Pour pallier ces difficultés, Madhouse a fait appel à des freelances internationaux, notamment des coloristes coréens et des compositeurs français pour la bande-son. Un choix audacieux qui a payé : les séquences les plus complexes (comme la scène du "Lac des Âmes" dans l’épisode 2) ont été réalisées en collaboration transcontinentale, une première pour le studio.
Autre anecdote révélatrice : la scène où Frieren pleure pour la première fois a nécessité 12 versions différentes avant d’être validée. "Nous voulions que cette larme symbolise à la fois sa tristesse et son espoir," explique l’animateur en chef Hiroyuki Imaishi. Un perfectionnisme qui explique pourquoi chaque plan de Frieren S2 semble chargé de sens.
Frieren vs. Solo Leveling : le duel des titans de 2025
Impossible de parler de Frieren S2 sans évoquer son principal rival : Solo Leveling, sacré Anime de l’Année 2025 lors des Crunchyroll Anime Awards. Là où Solo Leveling mise sur l’action spectaculaire et une progression de pouvoir typique des shōnen, Frieren privilégie l’introspection et une atmosphère contemplative.

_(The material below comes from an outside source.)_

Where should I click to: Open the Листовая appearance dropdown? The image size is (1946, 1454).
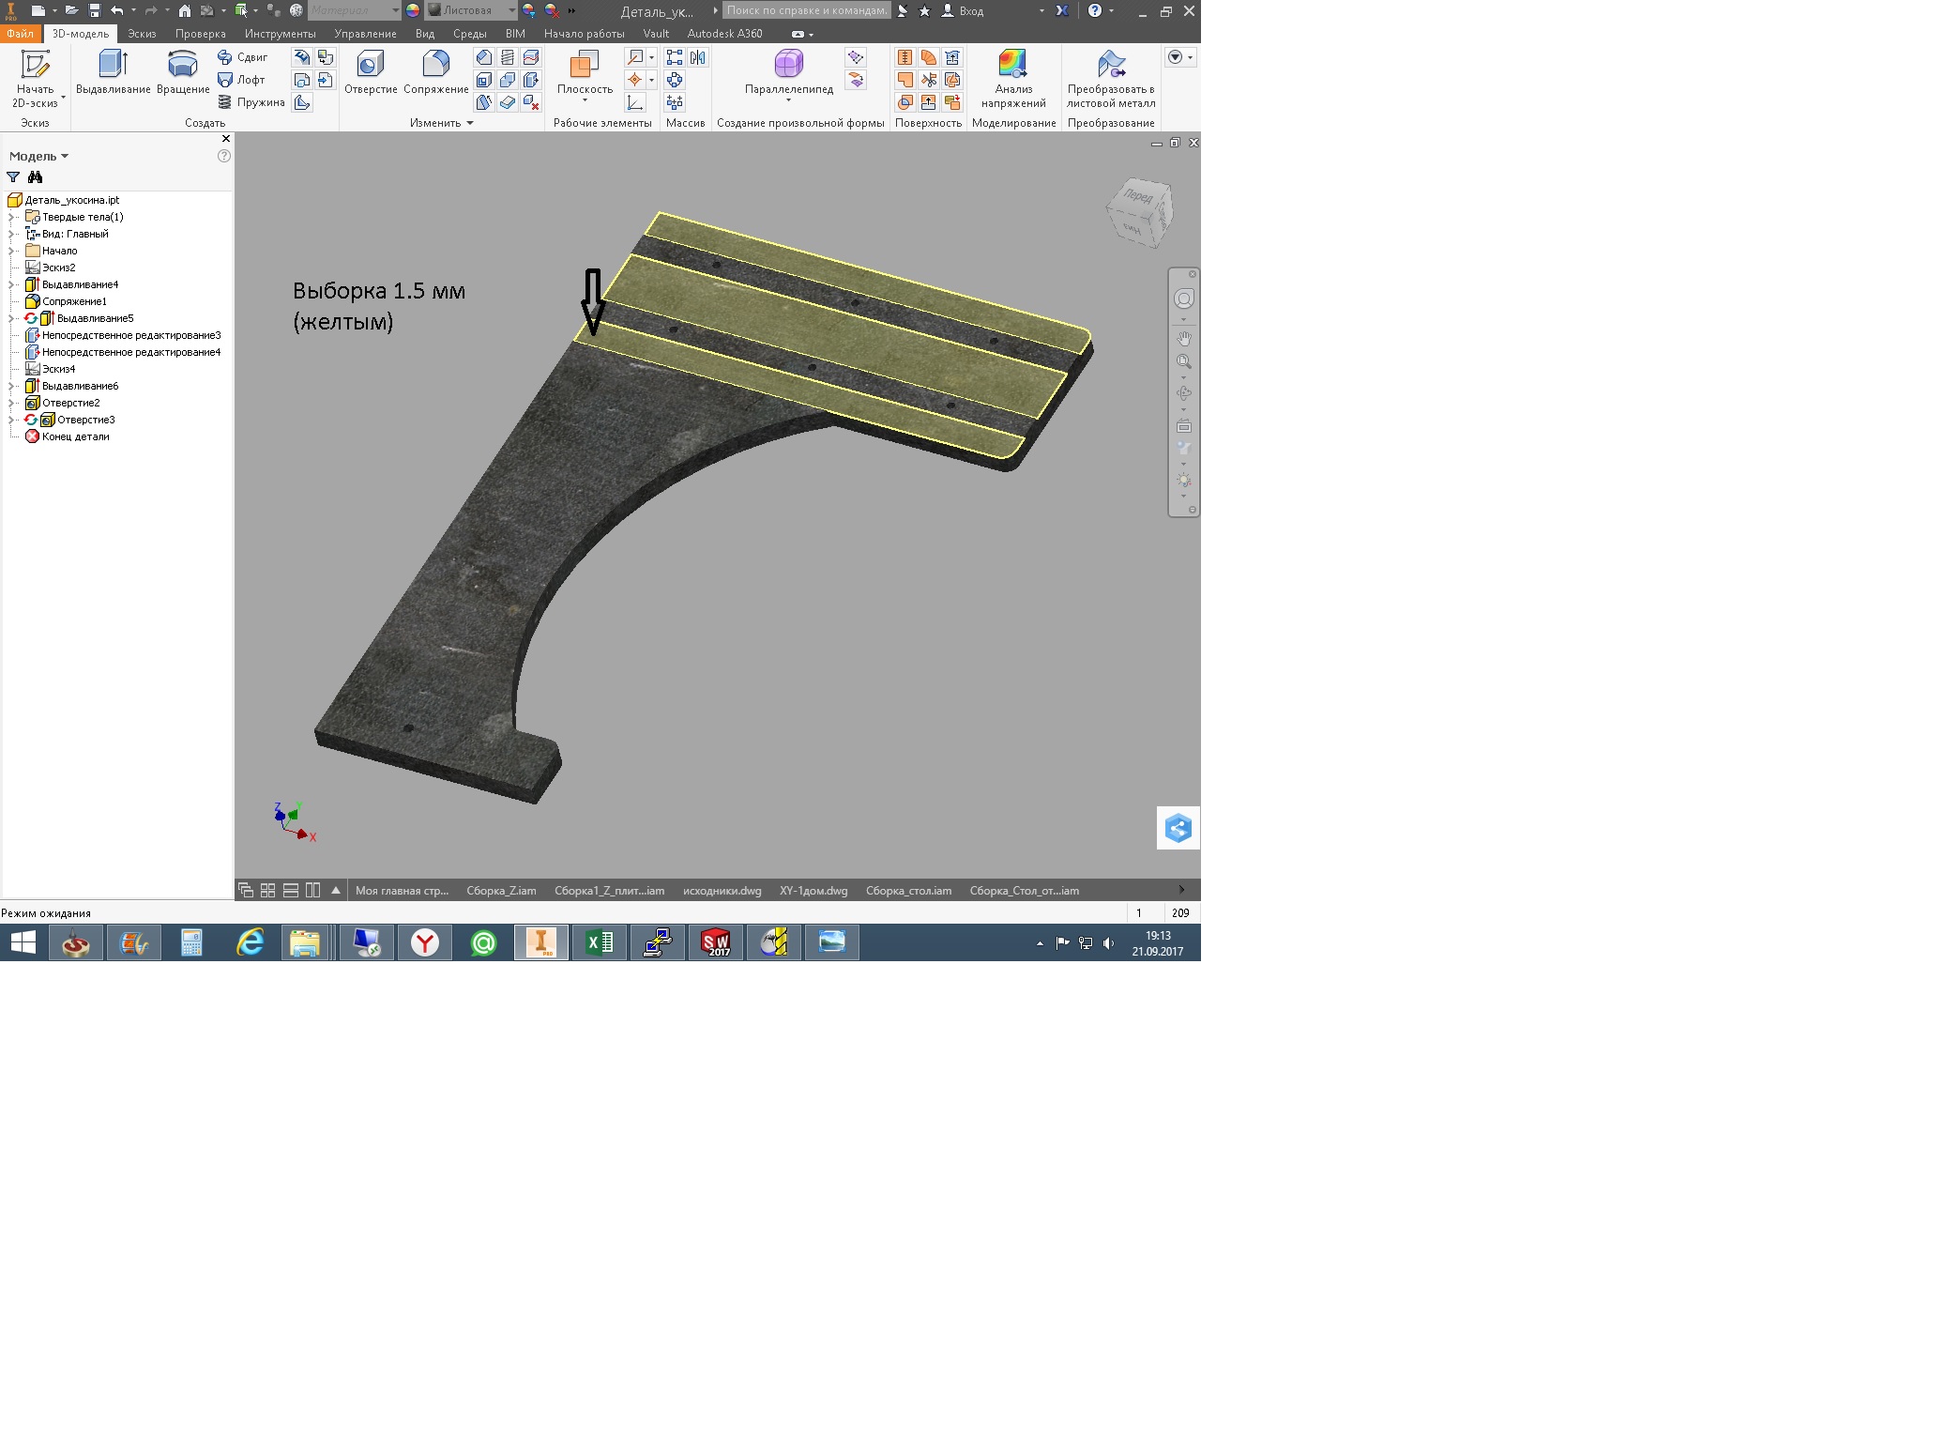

Pourtant, les deux séries partagent un point commun : elles réinventent leur genre. Solo Leveling a modernisé le concept du "héros qui devient plus fort", tandis que Frieren transforme le voyage initiatique en une méditation sur le temps et la mémoire. Comme le note le journaliste Pierre-Yves Lajoie (Animeland) : "En 2025, l’anime n’est plus une question de genre, mais de vision. Frieren et Solo Leveling prouvent que l’audience veut des histoires qui osent."
Preuve de cette complémentarité : les deux séries trustent les top 5 des tendances sur les plateformes de streaming (Crunchyroll, Wakanim, Netflix Japon). Une première depuis l’ère Attack on Titan/Demon Slayer.
Avec sa deuxième saison, Frieren: Beyond Journey’s End ne se contente pas de confirmer son statut de chef-d’œuvre – elle le redéfinit. Entre une animation qui frôle la perfection, une narration audacieuse explorant les recoins de l’âme humaine (ou elfe), et une résonance culturelle immédiate, la série de Madhouse s’impose comme un jalon dans l’histoire de l’anime. Elle prouve qu’une œuvre peut être à la fois profonde et accessible, mélancolique et joyeuse, intemporelle et résolument moderne.
Reste une question : jusqu’où ira Frieren ? Avec une saison 3 déjà annoncée (prévue pour 2026) et un manga qui continue de battre des records de ventes (plus de 12 millions d’exemplaires écoulés au Japon), une chose est sûre : l’aventure de l’elfe immortelle est loin d’être terminée. Et si cette saison 2 est un indicateur, les spectateurs peuvent s’attendre à un voyage où chaque épisode sera une œuvre d’art à part entière.
En attendant, une certitude : en 2025, Frieren n’est plus seulement un anime. C’est un phénomène.